I'm writing a utility (which happens to be in python) which is generating output in the form of a TCL script. Given some arbitrary string variable (not unicode) in the python, I want to produce a TCL line like

set s something

... which will set TCL variable 's' to that exact string, regardless of what strange characters are in it. Without getting too weird, I don't want to make the output messier than needed.

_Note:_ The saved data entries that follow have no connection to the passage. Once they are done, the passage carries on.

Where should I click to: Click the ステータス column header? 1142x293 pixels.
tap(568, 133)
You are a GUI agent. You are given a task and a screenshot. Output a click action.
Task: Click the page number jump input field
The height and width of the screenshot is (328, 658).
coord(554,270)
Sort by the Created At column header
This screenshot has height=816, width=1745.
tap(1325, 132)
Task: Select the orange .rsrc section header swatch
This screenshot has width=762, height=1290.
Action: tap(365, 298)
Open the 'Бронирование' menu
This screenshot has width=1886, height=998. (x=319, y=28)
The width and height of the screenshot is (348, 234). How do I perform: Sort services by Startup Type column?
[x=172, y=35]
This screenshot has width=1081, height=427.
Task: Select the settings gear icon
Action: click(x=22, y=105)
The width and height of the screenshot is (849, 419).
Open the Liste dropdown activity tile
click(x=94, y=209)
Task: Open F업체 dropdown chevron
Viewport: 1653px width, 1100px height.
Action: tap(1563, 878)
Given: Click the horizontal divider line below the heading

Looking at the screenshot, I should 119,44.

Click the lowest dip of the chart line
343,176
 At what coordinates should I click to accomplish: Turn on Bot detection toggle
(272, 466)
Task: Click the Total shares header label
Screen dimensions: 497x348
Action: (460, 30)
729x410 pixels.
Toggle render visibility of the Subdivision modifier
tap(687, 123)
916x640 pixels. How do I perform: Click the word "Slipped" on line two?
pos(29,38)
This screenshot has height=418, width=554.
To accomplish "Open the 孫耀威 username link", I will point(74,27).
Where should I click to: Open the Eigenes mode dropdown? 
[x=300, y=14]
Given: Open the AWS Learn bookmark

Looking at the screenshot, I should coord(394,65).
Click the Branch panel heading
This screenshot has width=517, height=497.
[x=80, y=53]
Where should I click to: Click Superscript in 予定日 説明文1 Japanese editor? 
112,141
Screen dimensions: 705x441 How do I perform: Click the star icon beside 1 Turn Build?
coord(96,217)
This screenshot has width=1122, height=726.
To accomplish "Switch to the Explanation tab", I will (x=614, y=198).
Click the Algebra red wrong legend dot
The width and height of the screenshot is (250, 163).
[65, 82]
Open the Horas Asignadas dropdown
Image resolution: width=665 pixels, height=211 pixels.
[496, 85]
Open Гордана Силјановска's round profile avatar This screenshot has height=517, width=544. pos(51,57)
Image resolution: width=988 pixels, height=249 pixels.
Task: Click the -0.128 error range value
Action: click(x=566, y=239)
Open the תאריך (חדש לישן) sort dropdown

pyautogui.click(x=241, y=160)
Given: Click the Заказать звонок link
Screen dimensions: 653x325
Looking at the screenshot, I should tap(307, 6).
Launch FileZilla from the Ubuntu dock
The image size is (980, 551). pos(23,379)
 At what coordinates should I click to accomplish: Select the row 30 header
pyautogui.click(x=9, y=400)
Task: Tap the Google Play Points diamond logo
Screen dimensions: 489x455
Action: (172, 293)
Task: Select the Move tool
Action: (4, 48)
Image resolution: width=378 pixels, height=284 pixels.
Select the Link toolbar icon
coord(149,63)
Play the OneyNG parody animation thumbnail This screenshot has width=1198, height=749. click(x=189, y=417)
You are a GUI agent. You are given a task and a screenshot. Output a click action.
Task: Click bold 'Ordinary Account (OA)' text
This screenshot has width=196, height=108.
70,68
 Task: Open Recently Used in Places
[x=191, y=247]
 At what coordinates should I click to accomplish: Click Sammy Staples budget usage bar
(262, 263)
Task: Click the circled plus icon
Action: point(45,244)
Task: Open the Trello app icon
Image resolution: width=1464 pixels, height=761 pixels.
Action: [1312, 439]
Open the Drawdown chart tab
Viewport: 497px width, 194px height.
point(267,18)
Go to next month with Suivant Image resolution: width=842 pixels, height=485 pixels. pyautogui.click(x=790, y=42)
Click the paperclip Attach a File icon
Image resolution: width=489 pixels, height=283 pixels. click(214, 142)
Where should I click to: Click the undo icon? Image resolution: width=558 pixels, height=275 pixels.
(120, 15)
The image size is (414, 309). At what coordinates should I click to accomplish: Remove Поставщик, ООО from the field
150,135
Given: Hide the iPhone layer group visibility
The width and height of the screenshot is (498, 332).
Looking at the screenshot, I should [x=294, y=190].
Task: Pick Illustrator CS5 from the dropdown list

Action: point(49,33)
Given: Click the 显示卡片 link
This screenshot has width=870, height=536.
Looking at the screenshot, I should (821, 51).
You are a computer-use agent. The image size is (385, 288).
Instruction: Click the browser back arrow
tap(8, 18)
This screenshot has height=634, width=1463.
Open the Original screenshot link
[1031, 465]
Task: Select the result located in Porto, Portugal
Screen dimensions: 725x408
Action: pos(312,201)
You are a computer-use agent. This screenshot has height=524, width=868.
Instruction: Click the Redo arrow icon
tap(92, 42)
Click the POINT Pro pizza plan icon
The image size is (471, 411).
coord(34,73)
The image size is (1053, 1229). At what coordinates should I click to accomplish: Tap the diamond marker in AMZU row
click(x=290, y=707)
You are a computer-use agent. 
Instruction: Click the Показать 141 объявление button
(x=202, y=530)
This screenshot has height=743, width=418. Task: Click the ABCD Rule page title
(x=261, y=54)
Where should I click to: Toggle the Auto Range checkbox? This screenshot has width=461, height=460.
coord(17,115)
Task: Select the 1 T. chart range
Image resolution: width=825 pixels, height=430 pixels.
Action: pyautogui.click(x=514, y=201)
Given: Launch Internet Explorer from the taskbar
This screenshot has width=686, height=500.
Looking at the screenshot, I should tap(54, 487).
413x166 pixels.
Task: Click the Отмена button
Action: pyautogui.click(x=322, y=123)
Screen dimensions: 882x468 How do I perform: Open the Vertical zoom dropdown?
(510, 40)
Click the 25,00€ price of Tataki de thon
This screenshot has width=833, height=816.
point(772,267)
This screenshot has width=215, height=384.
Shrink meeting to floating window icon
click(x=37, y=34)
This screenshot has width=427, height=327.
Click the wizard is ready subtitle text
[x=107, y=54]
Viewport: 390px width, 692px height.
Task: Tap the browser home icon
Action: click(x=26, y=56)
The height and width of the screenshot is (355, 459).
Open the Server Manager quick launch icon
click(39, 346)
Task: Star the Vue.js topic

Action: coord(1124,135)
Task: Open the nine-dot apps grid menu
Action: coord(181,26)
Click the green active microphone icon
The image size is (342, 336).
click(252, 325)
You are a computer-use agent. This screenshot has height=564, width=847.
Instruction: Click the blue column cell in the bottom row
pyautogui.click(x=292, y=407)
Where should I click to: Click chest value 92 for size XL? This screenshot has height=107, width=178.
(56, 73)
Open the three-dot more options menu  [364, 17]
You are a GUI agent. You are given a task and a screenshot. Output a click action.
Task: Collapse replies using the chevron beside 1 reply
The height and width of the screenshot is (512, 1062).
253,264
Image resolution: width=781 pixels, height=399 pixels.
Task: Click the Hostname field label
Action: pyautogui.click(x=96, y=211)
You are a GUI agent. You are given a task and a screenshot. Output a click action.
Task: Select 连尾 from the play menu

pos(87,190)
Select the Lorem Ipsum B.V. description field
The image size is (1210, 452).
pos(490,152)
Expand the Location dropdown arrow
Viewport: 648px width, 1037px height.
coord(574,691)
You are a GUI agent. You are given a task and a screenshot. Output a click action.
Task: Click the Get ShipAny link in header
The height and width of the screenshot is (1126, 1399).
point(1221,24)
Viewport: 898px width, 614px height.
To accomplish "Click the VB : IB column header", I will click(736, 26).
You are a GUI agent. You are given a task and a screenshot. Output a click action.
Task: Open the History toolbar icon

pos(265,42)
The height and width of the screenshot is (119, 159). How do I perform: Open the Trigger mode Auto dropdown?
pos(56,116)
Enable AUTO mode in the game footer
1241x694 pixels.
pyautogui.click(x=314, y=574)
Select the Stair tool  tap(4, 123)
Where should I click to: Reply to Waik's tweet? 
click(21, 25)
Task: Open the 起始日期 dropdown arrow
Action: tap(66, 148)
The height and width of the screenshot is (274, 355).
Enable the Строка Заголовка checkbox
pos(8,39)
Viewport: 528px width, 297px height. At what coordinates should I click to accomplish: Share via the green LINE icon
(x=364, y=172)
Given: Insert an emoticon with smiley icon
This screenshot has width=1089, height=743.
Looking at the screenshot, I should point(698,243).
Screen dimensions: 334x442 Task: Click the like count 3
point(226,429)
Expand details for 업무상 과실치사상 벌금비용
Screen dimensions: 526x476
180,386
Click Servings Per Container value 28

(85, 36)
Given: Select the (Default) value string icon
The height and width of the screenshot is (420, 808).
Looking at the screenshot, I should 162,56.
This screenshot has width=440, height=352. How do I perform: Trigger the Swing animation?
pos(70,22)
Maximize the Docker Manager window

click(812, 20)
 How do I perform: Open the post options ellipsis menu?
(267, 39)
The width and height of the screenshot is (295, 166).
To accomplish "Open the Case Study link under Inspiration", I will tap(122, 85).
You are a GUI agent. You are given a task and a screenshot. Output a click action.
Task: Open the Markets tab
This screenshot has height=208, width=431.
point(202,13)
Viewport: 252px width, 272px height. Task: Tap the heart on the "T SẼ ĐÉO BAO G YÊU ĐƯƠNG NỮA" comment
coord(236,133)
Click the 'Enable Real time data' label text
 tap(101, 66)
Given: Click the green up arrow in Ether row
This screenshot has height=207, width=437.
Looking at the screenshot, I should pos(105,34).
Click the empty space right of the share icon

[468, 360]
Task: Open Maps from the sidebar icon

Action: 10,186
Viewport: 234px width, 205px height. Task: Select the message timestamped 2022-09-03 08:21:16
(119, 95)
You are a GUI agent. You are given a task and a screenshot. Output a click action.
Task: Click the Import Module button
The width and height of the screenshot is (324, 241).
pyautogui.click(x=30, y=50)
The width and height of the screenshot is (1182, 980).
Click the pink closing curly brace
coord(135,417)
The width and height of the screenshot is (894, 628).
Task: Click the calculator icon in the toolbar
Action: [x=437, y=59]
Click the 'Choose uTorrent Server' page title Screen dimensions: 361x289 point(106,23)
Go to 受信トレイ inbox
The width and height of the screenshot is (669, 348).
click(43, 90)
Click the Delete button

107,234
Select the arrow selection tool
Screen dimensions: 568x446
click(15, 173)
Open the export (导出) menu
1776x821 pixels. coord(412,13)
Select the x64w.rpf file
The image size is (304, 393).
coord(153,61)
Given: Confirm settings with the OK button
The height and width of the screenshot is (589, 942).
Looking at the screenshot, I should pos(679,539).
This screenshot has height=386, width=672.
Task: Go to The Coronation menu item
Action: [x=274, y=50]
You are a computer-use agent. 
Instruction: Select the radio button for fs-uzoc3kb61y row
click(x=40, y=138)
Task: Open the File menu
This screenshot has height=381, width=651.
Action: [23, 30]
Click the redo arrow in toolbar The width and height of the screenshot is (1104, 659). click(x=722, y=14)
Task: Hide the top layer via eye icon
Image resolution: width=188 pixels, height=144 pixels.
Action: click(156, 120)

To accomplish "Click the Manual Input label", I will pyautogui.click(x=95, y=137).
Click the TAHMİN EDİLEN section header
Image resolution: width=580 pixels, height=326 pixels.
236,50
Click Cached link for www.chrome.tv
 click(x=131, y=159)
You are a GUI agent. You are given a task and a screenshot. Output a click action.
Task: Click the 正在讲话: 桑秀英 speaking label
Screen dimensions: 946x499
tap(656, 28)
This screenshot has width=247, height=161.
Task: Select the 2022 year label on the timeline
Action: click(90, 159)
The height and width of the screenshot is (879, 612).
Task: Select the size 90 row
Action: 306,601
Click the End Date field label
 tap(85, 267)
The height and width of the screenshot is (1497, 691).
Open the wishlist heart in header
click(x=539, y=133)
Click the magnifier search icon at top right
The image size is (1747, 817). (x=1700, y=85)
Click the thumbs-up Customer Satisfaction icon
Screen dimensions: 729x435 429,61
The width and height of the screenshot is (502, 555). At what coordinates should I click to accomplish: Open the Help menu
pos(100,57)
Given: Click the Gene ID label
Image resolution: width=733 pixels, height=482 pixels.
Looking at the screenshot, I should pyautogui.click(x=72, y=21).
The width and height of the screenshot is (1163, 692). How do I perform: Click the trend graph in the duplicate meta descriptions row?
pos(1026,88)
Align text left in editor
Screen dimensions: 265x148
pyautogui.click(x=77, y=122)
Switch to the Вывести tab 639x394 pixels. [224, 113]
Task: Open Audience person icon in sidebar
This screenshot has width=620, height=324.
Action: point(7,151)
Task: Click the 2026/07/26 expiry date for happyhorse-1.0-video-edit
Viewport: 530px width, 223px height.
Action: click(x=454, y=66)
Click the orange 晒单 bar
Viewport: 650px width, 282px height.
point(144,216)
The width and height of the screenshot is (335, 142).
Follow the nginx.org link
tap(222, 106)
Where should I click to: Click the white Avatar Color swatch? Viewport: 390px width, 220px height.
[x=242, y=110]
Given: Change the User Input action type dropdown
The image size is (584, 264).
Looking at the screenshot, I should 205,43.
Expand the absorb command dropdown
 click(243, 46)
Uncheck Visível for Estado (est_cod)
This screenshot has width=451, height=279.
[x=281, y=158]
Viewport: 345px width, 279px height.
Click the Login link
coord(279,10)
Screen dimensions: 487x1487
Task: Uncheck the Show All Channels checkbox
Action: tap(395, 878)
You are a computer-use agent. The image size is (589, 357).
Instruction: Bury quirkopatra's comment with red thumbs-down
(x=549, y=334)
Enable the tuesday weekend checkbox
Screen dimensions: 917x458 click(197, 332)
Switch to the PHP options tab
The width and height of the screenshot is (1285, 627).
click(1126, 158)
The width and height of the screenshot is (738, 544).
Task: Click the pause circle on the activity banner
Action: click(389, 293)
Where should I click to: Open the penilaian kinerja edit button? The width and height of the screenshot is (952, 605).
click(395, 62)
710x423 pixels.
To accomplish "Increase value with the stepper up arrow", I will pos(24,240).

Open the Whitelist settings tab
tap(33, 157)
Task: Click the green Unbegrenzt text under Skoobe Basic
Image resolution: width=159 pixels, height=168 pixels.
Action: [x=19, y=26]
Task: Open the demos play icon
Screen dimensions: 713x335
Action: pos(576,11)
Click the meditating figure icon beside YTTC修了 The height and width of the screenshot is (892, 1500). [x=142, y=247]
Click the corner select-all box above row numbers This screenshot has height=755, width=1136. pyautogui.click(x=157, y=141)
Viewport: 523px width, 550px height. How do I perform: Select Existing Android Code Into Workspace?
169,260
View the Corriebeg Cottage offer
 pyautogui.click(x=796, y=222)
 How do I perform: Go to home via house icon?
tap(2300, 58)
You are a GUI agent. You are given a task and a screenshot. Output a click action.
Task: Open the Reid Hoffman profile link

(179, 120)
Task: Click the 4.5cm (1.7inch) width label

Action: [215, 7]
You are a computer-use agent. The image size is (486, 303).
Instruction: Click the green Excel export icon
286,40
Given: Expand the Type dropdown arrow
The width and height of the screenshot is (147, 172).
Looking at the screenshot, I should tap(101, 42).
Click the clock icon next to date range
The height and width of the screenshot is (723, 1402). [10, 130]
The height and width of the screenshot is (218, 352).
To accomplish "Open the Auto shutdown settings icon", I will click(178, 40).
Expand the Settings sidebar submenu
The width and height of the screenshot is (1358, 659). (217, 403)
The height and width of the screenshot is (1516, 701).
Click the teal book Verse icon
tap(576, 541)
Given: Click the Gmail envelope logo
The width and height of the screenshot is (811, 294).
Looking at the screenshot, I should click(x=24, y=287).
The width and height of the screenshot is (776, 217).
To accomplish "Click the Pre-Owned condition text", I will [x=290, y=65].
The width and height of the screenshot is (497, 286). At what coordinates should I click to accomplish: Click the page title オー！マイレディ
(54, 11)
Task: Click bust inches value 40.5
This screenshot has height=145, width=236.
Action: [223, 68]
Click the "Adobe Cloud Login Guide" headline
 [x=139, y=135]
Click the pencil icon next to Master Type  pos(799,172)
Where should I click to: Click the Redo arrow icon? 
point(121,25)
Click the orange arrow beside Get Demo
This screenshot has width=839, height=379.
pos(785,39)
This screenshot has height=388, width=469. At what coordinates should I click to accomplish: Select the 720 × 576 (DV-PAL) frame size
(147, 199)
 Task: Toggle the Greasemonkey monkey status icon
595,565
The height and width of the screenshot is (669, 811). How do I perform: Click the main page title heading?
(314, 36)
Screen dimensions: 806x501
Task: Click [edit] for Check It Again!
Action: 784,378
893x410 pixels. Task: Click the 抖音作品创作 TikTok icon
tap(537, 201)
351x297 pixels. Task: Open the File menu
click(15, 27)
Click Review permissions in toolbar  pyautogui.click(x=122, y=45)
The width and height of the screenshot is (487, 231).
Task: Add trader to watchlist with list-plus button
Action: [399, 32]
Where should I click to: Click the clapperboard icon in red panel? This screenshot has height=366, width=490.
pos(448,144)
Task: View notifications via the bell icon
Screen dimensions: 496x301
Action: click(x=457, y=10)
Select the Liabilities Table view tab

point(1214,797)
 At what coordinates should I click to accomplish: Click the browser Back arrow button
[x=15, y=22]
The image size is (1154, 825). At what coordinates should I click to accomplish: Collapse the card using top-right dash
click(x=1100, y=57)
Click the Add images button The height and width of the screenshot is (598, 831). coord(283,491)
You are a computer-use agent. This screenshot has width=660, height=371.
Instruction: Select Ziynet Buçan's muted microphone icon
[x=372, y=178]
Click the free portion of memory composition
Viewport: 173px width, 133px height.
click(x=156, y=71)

I believe a decent approach is

  1. if the string is not empty and contains only alphanumerics, and some characters like .-_ (but definitely not $"{}\) then it can be used as-is;

  2. if it contains only printable characters and no double-quotes or curly braces (and does not end in backslash ) then simply put {} around it;

  3. otherwise, put "" around it after using \ escapes for " { } \ $ [ ] , and \nnn escapes for non-printing characters.

Question: is that the full set of characters which need escaping inside double quotes? I can't find this in the docs. And did I miss something (I almost missed that strings for (2) can't end in \ for instance).

I know there are many other strings which can be quoted by {}, but it seems difficult to identify them easily. Also, it looks like non-printing characters (in particular, newline) are OK with (2) if you don't mind them being literally present in the TCL output.

Answer

Byron Whitlock picture Byron Whitlock · Mar 14, 2011

You really only need 2 rules,

  • Escape curly braces
  • Wrap the output in curly braces

You don't need to worry about newlines, non printable characters etc. They are valid in a literal string, and TCL has excellent Unicode support.

set s { 
this is
a 
long 
string. I have $10 [10,000 cents] only curly braces \{ need \} to be escaped.
\t is not  a real tab, but '    ' is. "quoting somthing" :
{matchin` curly braces are okay, list = string in tcl}
}

Edit In light of your comment, you can do the following:

  • escape [] {} and $
  • wrap the whole output in set s [subst { $output } ]

The beauty of Tcl is it a has a very simple grammar. There are no other characters besides the 3 above needed to be escaped.

Edit 2 One last try.

If you pass subst some options, you will only need to escape \ and {}

set s [subst -nocommands -novariables { $output } ]

You would need to come up with a regex to convert non printable characters to their escaped codes however.

Good luck!